***** Listed records *****

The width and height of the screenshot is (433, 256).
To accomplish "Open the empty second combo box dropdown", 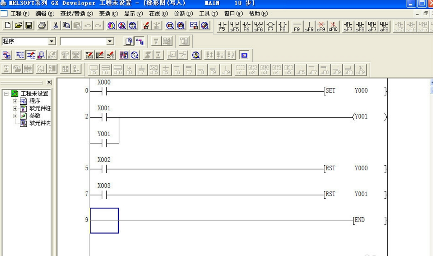I will [x=110, y=41].
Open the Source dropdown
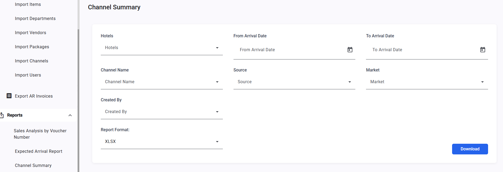 [x=294, y=82]
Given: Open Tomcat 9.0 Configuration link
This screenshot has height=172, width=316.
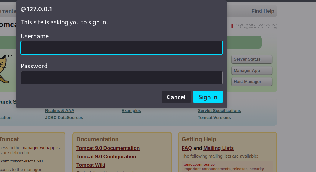Looking at the screenshot, I should [106, 157].
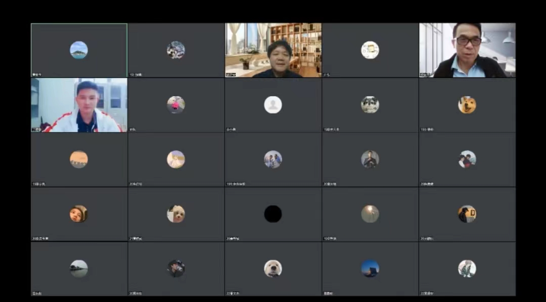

*****

Work to be completed
Reproduce the lines from the one containing "Given: Open Tomcat 9.0 Configuration link" through the end of the records, inclusive, and leave the pictures out.

Answer for the task
Given: Open Tomcat 9.0 Configuration link
This screenshot has height=172, width=316.
Looking at the screenshot, I should [106, 157].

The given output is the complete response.